I have explored TRT Inference Server container, but it doesn’t show the code where the Inference Server distributes the inferencing across all system GPUs.

Some other suggestion?. Thanks

NVES · October 22, 2018, 4:45pm

Hello,

Can you describe your use case?

TRTIS (TensorRT Inference Server) supports multiple GPUs but it does not support running a single inference distributed across multiple GPUs. TRTIS can run multiple models (and/or multiple instances of the same model) on multiple GPUs to increase throughput.

sanchezvr7 · October 22, 2018, 5:12pm

Hi,

I am using integration TF-TRT5 via container image nvcr.io/nvidia/tensorflow:18.09-py3 to run the sample inference.py which shows the inference performance using tf-trt (throughput and latency). I realized the script only uses 1 GPUs to do the calculation. I need some example of running a single inference distributed across multiple GPUs to maximize the performance and system capabilities (with 3 GPUs)
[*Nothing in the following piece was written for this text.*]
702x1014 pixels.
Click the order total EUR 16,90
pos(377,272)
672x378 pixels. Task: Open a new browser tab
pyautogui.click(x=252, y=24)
Here is the environment I am using:
container image: nvcr.io/nvidia/tensorflow:18.09-py3
top-level directory: /workspace/nvidia-examples/tftrt/scripts
GPU model and memory: 3x Tesla P4 - 7GB
Command to reproduce: python3 inference.py --model resnet_v1_50 --batch_size 1 --use_trt --precision fp32

Thanks

NVES · October 22, 2018, 7:35pm

Hello,

can you elaborate on “to maximize the performance and system capabilities”? Is it because your model takes more than 7GB that they can’t fit it in one P4?

NVES · October 22, 2018, 7:38pm

FYI. If your goal is to have trt engine doing gpu-to-gpu communications, it is not possible, at least for now.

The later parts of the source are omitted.